┌────────

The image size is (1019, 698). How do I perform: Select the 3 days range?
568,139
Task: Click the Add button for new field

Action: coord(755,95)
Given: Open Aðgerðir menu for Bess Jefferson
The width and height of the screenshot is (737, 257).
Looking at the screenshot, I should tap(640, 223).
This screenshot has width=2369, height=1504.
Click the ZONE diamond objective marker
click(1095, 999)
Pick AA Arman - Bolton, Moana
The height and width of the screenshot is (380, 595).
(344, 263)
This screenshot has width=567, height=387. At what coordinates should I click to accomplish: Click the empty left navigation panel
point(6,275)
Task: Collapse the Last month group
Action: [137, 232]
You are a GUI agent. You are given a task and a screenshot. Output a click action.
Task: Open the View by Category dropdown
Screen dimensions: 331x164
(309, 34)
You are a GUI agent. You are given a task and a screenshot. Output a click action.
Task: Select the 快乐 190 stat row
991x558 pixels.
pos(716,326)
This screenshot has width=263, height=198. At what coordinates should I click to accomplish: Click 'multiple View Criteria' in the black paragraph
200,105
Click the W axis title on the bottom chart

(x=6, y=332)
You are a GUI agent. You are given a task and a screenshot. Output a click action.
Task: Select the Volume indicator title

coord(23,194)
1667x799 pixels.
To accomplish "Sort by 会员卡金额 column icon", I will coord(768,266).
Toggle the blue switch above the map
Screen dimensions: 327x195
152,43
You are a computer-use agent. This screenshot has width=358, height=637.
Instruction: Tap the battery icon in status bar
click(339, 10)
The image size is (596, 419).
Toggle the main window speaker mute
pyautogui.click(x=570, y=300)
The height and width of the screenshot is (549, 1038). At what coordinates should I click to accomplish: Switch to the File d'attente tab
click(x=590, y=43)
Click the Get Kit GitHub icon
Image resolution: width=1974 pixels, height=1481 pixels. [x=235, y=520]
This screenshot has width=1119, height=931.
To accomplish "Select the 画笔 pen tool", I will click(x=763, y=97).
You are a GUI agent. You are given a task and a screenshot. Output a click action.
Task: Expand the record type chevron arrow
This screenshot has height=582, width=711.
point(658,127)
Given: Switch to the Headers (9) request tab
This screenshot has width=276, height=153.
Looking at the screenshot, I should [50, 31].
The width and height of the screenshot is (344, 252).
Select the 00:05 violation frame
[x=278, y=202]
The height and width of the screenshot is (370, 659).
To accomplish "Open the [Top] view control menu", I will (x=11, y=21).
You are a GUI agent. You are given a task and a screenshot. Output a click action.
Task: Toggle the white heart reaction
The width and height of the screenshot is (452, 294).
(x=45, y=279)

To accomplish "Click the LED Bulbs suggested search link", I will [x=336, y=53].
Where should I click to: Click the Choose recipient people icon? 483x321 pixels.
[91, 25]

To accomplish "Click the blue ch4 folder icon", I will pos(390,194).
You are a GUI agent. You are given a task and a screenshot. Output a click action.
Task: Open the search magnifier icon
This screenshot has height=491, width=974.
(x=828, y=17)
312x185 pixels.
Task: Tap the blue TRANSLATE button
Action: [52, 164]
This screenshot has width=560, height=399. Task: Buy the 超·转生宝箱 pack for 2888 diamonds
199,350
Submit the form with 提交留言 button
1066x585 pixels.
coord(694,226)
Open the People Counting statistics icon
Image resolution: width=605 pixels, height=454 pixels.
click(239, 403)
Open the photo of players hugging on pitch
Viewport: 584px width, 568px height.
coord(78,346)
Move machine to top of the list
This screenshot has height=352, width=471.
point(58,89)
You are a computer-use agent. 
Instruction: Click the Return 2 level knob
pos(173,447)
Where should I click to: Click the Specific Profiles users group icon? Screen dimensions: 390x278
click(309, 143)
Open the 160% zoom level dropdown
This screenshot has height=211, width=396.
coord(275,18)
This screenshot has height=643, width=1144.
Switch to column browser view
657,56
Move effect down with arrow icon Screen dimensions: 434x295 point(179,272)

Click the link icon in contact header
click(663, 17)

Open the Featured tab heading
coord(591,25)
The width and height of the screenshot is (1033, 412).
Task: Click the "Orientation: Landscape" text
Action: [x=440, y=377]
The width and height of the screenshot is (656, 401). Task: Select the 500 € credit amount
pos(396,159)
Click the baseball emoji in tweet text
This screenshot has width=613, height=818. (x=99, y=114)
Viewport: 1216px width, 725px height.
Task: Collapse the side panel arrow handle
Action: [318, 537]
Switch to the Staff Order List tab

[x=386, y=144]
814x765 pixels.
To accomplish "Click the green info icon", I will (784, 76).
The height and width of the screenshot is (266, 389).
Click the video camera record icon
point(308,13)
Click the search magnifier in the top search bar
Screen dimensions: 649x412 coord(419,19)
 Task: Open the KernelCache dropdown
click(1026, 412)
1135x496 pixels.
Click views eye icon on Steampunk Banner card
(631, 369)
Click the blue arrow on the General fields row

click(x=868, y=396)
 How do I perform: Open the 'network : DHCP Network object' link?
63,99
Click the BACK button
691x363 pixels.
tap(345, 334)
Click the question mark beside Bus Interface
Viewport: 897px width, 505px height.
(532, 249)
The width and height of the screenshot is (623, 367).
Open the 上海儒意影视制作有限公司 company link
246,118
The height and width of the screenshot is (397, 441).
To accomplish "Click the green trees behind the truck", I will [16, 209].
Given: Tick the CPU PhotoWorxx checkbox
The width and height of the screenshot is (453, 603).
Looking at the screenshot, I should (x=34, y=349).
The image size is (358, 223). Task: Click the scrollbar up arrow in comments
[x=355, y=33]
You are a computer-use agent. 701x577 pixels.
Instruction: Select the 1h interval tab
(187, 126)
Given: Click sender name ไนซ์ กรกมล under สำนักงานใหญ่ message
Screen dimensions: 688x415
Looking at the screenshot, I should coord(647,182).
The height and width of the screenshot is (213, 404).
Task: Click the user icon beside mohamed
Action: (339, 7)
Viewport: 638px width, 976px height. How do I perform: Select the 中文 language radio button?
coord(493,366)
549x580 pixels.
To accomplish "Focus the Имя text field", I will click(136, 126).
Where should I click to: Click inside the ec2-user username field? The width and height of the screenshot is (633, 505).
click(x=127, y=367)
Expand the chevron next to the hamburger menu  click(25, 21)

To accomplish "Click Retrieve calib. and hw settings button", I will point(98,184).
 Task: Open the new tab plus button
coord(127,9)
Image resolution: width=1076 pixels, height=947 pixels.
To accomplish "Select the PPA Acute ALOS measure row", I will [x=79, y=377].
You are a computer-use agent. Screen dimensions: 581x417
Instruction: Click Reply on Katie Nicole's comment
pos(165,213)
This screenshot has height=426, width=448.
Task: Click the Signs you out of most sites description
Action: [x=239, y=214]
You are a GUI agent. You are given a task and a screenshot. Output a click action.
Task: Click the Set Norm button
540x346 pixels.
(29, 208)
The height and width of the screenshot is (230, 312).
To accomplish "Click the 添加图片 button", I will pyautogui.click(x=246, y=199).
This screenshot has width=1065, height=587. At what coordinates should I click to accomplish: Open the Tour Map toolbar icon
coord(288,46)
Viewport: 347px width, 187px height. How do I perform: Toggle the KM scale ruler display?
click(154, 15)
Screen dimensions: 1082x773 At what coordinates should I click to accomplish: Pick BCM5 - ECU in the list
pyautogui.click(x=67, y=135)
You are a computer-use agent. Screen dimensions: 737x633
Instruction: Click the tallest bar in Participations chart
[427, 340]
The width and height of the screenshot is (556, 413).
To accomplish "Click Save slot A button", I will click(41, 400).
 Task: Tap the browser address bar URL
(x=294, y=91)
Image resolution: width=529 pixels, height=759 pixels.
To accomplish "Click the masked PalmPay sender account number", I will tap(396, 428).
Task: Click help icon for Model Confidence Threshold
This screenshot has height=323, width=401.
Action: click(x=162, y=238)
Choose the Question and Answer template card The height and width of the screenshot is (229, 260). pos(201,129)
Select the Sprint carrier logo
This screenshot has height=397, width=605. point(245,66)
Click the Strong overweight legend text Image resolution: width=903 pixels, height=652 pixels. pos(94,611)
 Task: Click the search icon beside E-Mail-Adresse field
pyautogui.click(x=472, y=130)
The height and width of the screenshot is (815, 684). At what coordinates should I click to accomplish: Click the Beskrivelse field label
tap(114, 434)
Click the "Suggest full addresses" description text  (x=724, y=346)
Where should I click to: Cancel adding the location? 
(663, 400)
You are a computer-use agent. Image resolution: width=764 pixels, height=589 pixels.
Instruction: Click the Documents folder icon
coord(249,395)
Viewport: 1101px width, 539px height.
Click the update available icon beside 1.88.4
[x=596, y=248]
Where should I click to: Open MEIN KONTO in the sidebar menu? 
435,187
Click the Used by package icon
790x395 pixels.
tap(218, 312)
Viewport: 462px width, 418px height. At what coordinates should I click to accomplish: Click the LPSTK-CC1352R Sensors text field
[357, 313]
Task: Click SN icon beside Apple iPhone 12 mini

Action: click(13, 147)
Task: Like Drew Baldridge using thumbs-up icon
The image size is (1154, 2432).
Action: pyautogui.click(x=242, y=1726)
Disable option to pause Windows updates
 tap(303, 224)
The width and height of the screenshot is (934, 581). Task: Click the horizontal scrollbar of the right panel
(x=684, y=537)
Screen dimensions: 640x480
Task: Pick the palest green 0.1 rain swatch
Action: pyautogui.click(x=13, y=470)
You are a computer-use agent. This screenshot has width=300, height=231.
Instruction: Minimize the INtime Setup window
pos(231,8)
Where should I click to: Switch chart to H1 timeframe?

└────────

Your assignment
Report the number of lines in the listing above that hold the word "Expand", and give no other text.

Answer to the exercise
2